Do sprawy odniósł się także minister kultury Piotr Gliński. "Dobry aktor nie jest świętą krową. Nie możemy sie godzić na takie obelgi w życiu publicznym. Niech Pan Janusz Gajos sobie przypomni, kto rozpoczął przemysł pogardy, wymierzony w Prezydenta, który nadał mu tytuł profesorski..." - napisał wicepremier.
Dobry aktor nie jest świętą krową. Nie możemy sie godzić na takie obelgi w życiu publicznym. Niech Pan Janusz Gajos sobie przypomni, kto rozpoczął przemysł pogardy, wymierzony w Prezydenta, który nadał mu tytuł profesorski...
— Piotr Gliński (@PiotrGlinski) August 3, 2020
Szef klubu PiS dodał: "Mali, śmieszni ludzie. Wydaje się im, że występują na Narodowej Scenie, a to tylko teatrzyk marionetek".
ZOBACZ: Prezydent przy grobie Marii i Lecha Kaczyńskich. "Zaczynam od mojego mistrza"
Mali, śmieszni ludzie. Wydaje się im, że występują na Narodowej Scenie, a to tylko teatrzyk marionetek.

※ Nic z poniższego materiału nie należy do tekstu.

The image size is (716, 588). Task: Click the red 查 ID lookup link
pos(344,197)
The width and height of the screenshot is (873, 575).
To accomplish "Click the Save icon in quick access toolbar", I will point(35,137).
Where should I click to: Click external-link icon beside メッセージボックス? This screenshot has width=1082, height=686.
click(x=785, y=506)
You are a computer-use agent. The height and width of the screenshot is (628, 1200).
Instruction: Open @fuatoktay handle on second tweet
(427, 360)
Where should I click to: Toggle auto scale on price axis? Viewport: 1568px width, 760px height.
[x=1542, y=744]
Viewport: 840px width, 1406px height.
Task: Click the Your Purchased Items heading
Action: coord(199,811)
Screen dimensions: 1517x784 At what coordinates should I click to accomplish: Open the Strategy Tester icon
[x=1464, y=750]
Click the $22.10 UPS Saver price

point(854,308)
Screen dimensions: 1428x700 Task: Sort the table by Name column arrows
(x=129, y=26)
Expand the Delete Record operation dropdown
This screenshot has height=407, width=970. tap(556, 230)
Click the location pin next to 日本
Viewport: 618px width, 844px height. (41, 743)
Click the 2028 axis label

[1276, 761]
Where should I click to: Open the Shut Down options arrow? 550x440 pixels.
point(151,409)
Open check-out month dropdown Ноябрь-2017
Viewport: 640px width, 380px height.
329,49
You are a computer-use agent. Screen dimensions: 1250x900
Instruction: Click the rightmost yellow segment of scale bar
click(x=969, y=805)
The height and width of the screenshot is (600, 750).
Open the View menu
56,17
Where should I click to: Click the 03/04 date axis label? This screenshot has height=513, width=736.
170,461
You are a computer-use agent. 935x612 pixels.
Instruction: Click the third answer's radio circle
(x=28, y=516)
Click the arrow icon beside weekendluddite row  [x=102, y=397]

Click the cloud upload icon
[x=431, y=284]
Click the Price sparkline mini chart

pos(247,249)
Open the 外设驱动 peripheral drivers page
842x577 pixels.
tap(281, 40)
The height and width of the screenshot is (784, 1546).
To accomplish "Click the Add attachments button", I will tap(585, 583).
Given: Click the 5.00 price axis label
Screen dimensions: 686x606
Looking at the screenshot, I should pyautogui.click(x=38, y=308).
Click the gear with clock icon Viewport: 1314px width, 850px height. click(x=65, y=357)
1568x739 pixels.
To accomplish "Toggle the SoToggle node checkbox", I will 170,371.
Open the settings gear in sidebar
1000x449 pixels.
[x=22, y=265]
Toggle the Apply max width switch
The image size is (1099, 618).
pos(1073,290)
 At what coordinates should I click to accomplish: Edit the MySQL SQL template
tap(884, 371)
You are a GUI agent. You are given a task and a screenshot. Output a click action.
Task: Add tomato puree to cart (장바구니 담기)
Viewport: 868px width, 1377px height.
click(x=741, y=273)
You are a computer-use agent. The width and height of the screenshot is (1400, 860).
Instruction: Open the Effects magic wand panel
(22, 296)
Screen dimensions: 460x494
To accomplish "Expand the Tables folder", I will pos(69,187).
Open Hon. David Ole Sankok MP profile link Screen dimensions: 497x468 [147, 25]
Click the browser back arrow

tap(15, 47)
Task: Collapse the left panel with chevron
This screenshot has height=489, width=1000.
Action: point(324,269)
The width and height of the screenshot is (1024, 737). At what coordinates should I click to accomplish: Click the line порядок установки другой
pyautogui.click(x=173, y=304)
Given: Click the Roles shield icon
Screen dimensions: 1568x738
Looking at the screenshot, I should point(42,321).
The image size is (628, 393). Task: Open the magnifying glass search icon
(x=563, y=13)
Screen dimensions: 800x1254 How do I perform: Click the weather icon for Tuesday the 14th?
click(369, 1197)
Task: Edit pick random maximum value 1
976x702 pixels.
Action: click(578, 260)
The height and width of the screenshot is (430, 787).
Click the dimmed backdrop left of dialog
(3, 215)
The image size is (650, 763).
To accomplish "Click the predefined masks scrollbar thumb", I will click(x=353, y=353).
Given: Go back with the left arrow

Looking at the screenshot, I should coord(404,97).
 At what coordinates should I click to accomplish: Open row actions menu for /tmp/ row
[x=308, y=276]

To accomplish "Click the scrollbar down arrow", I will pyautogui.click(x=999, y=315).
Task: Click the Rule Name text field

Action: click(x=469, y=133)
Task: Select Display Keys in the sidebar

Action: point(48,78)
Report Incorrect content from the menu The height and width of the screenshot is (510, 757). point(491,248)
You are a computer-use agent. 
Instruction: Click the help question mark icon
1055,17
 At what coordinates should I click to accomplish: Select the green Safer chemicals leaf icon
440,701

— Ryszard Terlecki (@RyszardTerlecki) August 3, 2020
- To jest na tyle niski komentarz, że wolę Janusza Gajosa jako komisarza Rybę niż obywatela Gajosa, który zaczyna się wypowiadać w tematach politycznych, bo to jest naprawdę jakaś obsesja. Nawiązywanie do tych mrocznych czasów, mówienie o hitleryzmie, stalinizmie, nie wchodźmy w taką relację, bo to niebezpieczne - ocenił Jacek Ozdoba w Polsat News.